Local delivery of a carbohydrate analog for reducing arthritic inflammation and rebuilding cartilage.

Abstract Osteoarthritis (OA) is a degenerative joint disease characterized by articular cartilage degradation. Because OA has a multifactorial nature and complex interrelationship of the individual elements of a whole joint, there is a need for comprehensive therapeutic approaches for cartilage tissue engineering, which simultaneously address multiple aspects of disease etiology. In this work, we investigated a multifunctional carbohydrate-based drug candidate, tri-butanoylated N-acetyl- d -galactosamine analog (3,4,6- O -Bu 3 GalNAc) that induced cartilage tissue production by human mesenchymal stem cells (hMSCs) and human OA chondrocytes by modulating Wnt/β-catenin signaling activity. The dual effects promoted chondrogenesis of human MSC and reduced inflammation of human OA chondrocytes in in vitro cultures.
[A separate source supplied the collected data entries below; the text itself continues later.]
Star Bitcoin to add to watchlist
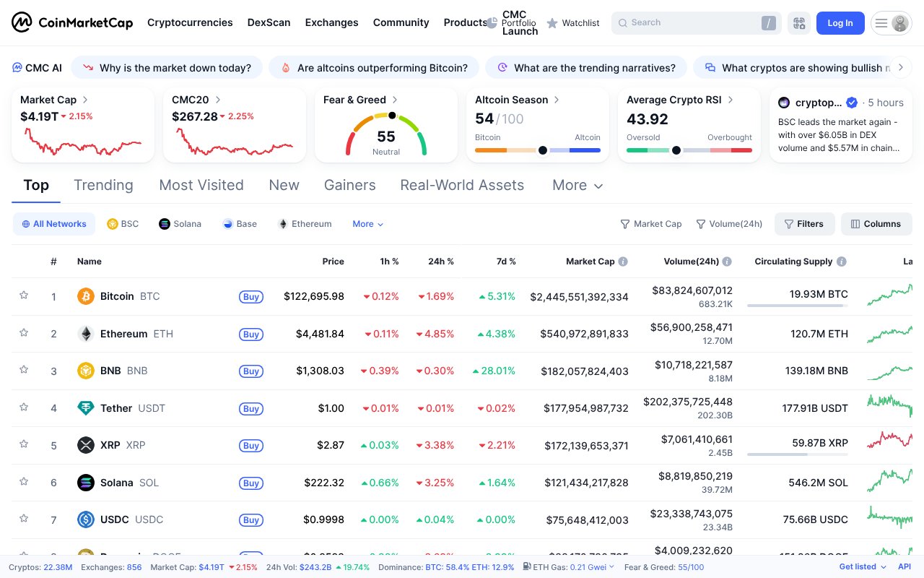The height and width of the screenshot is (578, 924). click(x=24, y=295)
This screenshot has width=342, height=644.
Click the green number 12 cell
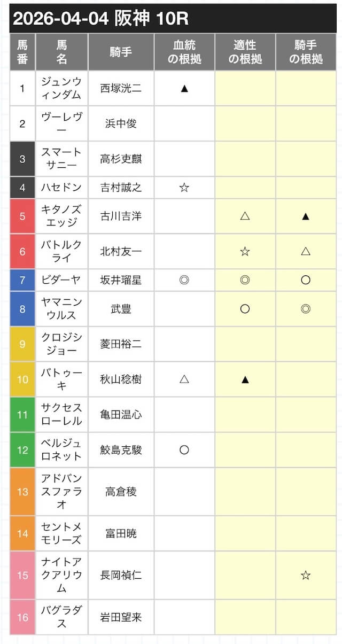pyautogui.click(x=22, y=450)
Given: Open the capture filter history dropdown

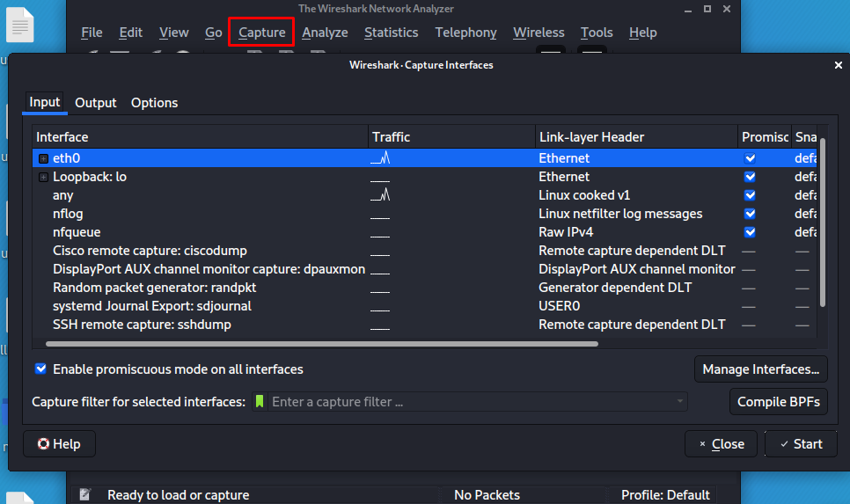Looking at the screenshot, I should (680, 402).
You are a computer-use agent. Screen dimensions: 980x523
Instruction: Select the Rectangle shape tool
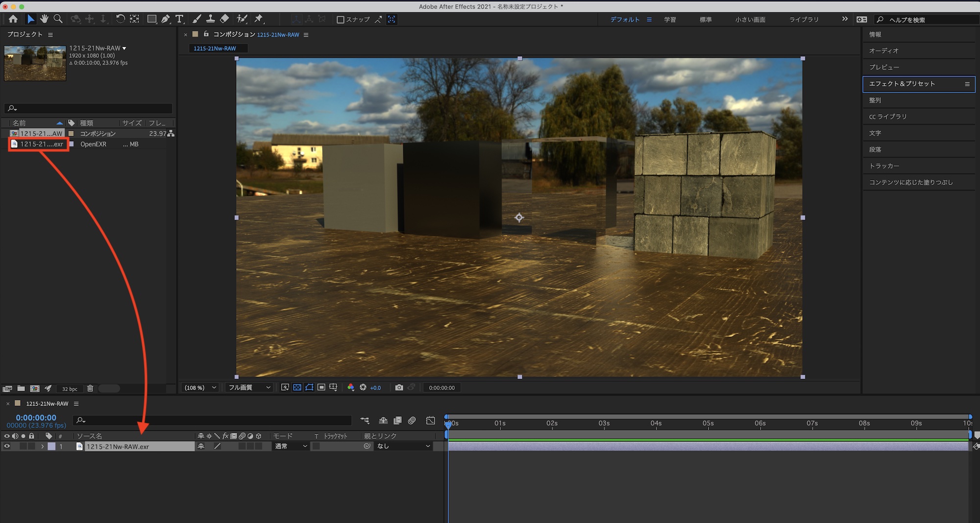pos(152,19)

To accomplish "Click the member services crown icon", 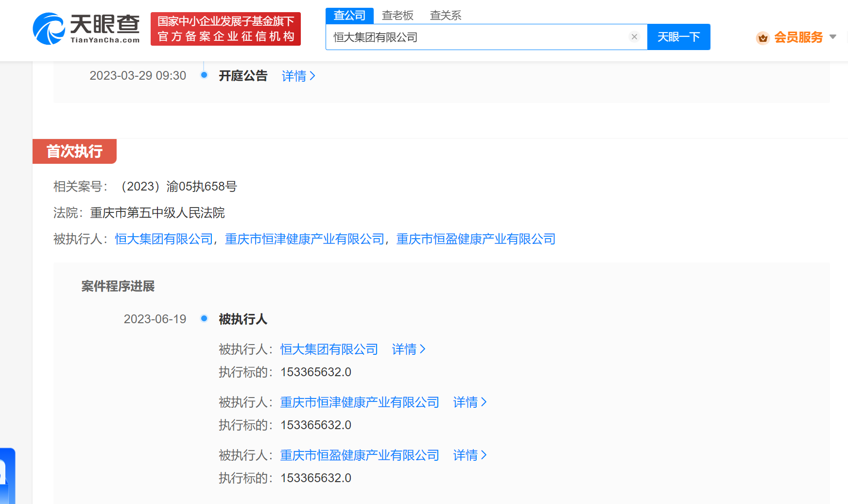I will click(762, 37).
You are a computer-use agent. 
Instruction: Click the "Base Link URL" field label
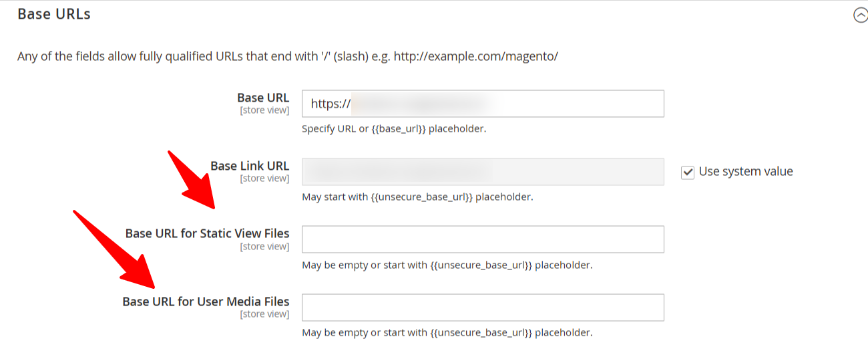click(x=250, y=166)
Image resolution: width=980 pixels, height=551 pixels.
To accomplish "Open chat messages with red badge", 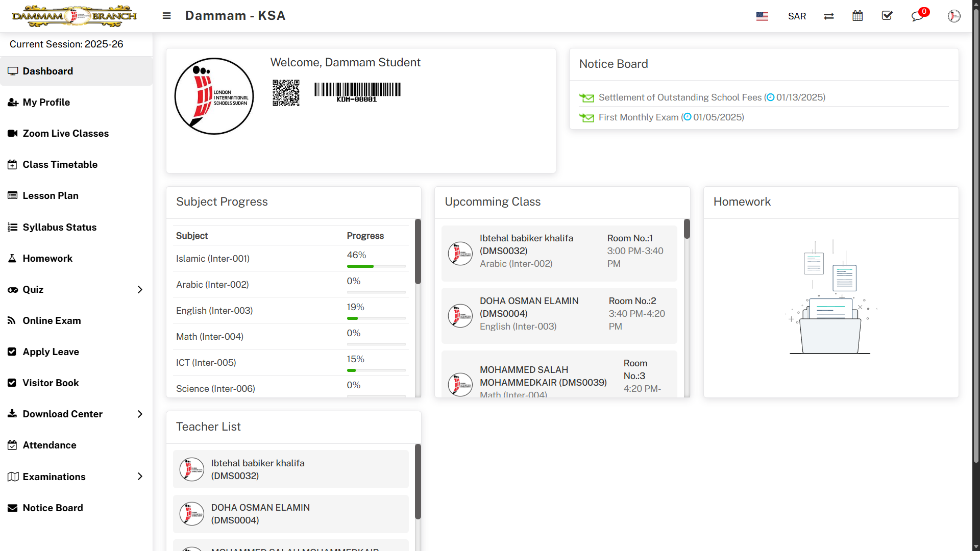I will point(919,15).
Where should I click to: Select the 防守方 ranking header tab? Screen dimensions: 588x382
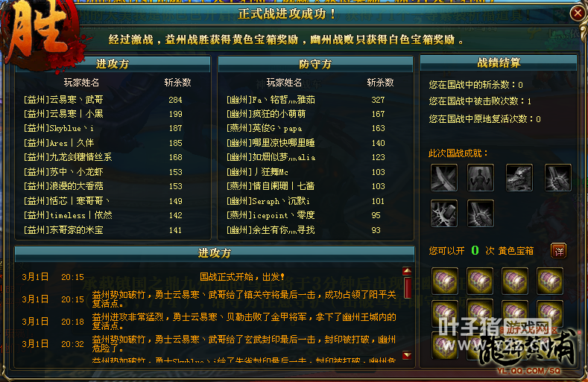[x=315, y=64]
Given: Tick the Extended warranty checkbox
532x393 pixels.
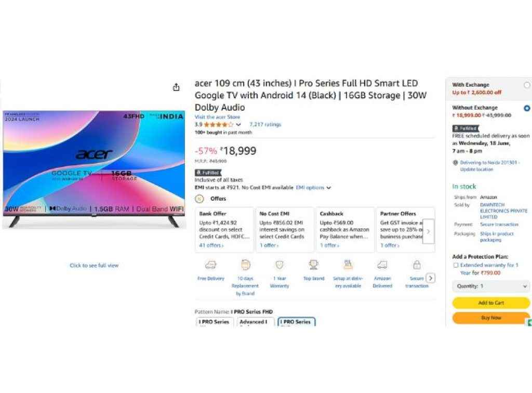Looking at the screenshot, I should click(456, 265).
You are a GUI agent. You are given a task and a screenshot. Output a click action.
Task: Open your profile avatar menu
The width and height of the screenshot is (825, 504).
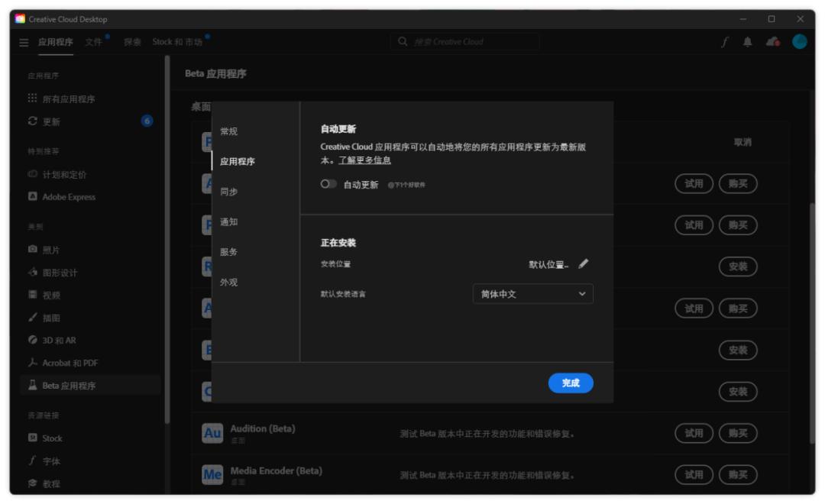pos(801,42)
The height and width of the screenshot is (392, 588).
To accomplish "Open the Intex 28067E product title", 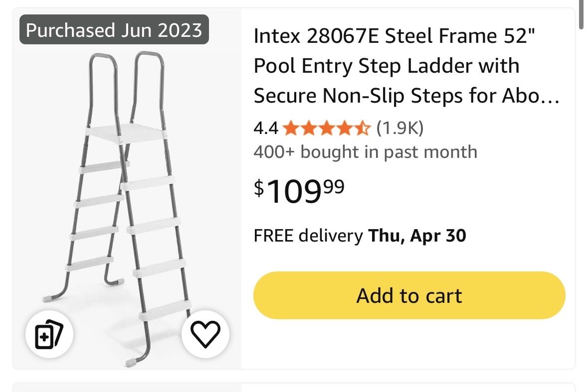I will [396, 66].
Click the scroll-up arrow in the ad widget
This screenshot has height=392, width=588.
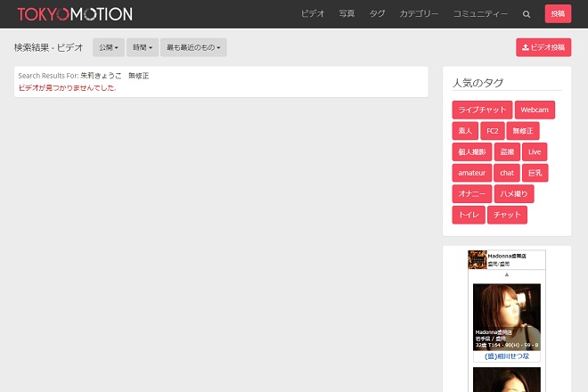coord(507,274)
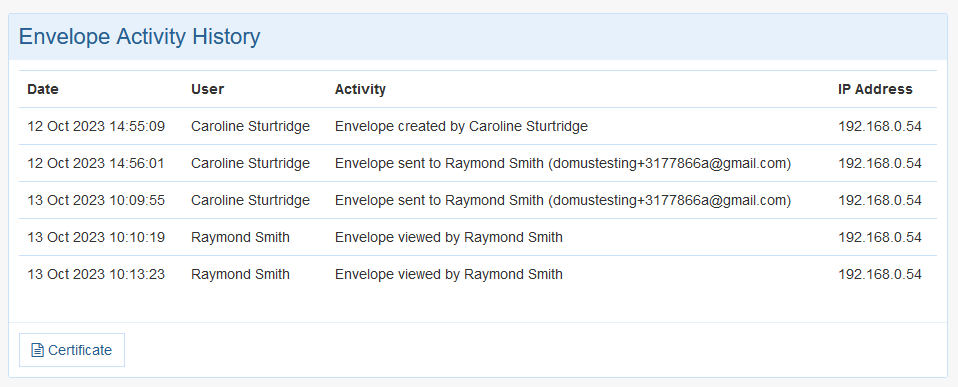Select the 12 Oct 2023 14:55:09 date cell
The image size is (958, 387).
click(96, 127)
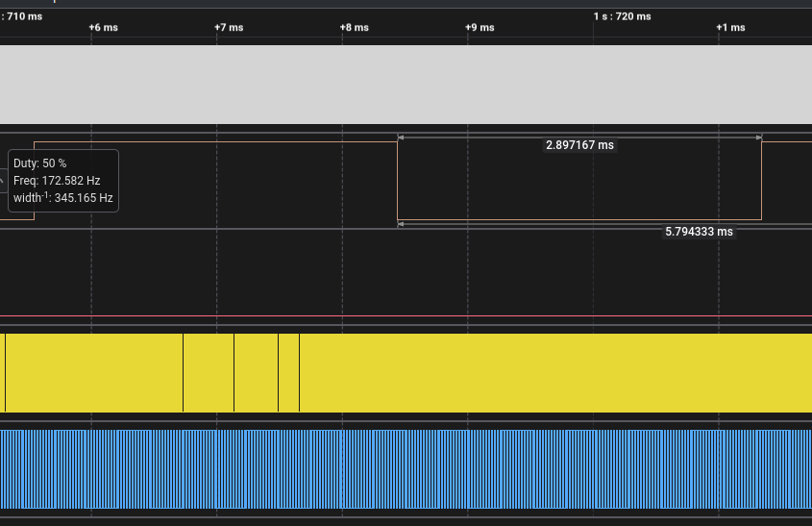Click the left arrow of 5.794333 ms measurement
Screen dimensions: 812x526
tap(402, 224)
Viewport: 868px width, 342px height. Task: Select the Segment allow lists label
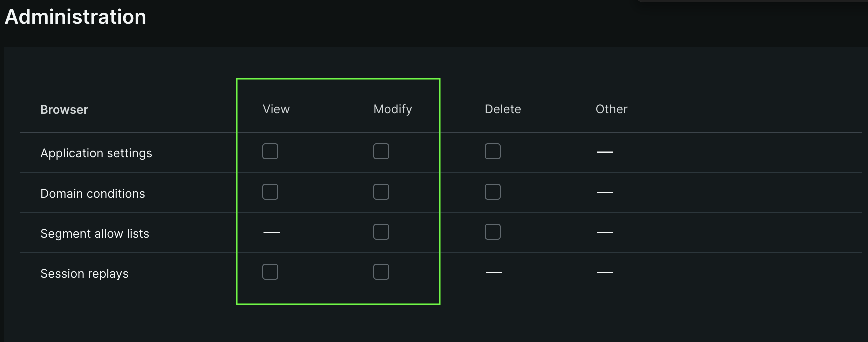[x=95, y=234]
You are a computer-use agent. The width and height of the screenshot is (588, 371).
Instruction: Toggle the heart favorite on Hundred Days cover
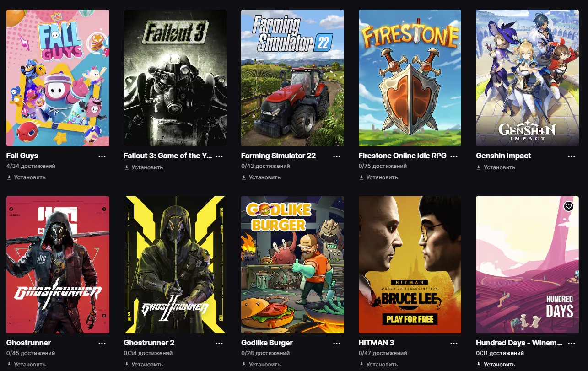point(569,206)
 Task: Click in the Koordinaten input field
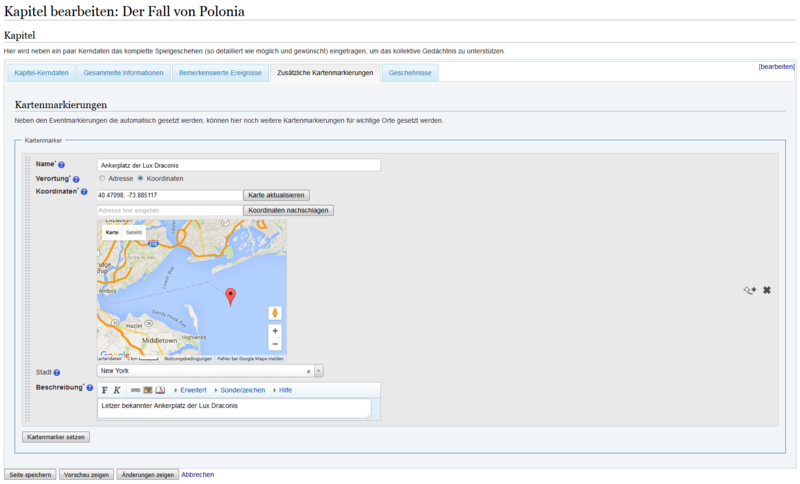[169, 195]
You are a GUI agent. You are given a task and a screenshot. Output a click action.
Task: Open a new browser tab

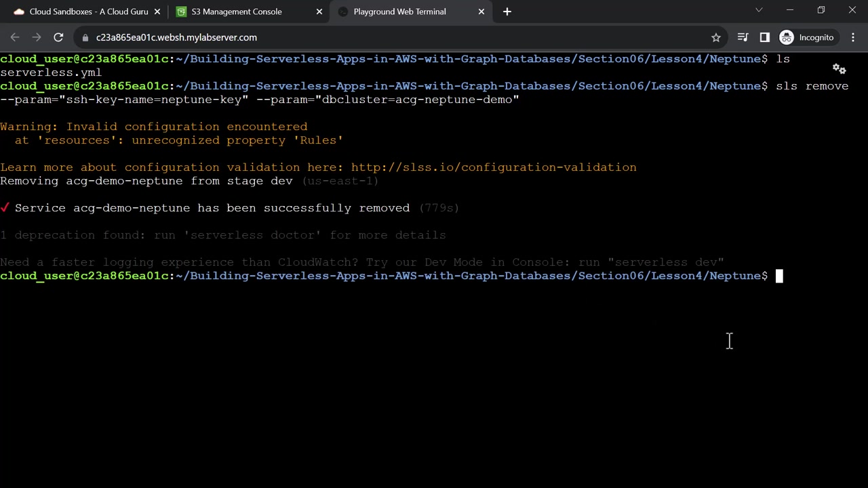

Translating these findings in vivo , we evaluated therapeutic effect of 3,4,6- O -Bu 3 GalNAc on the rat model of posttraumatic OA when delivered via local intra-articular sustained-release delivery using microparticles and found this method to be efficacious in preventing OA progression. These results show that 3,4,6- O -Bu 3 GalNAc, a disease modifying OA drug candidate, has promising therapeutic potential for articular cartilage repair.